Le Tribunal administratif du Québec a statué que la Société de l’assurance automobile du Québec (SAAQ) devra indemniser les six victimes du glissement de terrain survenu le 1er juillet 2023 à Rivière-Éternité, rapporte Radio-Canada. Cette décision marque un tournant dans un dossier où la qualification d’« accident de la route » était au cœur du litige.
Dans son jugement, la juge administrative Stéphanie Charette conclut que Jean-Philippe Caty, Pascale Racine, Pascal Héon ainsi que les deux fils et la nièce de ce dernier ont été victimes d’un accident de la route, contrairement à la lecture des faits de la SAAQ.

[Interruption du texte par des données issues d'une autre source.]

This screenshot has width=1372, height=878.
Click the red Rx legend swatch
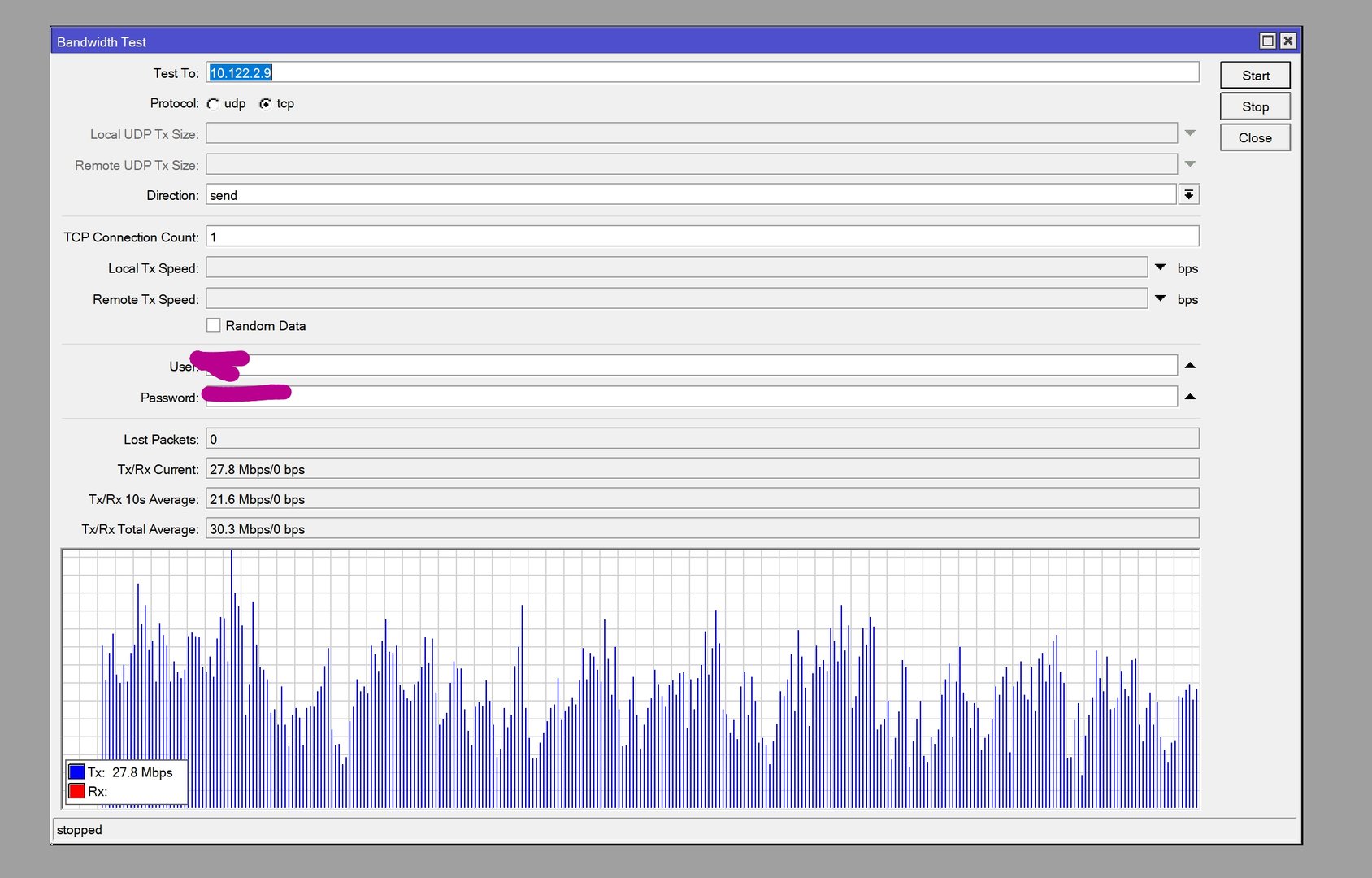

Rappelons que ce jour-là, le Bas-Saguenay avait été frappé par des précipitations de 130 millimètres de pluie en moins de deux heures. Les victimes circulaient vers le parc national du Fjord-du-Saguenay lorsqu’ils sont tombés sur un arbre bloquant la route. Les deux conducteurs ont immobilisé leurs véhicules, moteurs en marche, avant de descendre pour évaluer la situation.
Ceux-ci ont alors été surpris par un glissement de terrain qui a emporté cinq des six personnes. Pascale Racine et Pascal Héon ont perdu la vie. Les deux fils de M. Héon ont survécu en s’accrochant à un garde-fou avant d’être secourus par un employé de la SÉPAQ. Jean-Philippe Caty, grièvement blessé, a résisté à la catastrophe en s’agrippant à des branches. La nièce de M. Héon, restée dans le véhicule, fut épargnée.
Un débat sur la notion d’accident
Pour les victimes et leur avocat, il ne faisait donc aucun doute que l’événement constituait un accident de la route, puisque les véhicules étaient en marche et que la circulation était interrompue par des débris. La SAAQ soutenait au contraire que la majorité des personnes n’étaient plus à bord de leur véhicule, ce qui, selon elle, rompait le lien avec l’usage automobile.
La société d’État a indiqué qu’elle analyse actuellement le jugement afin de déterminer les prochaines étapes et qu’elle ne peut commenter davantage pour l’instant.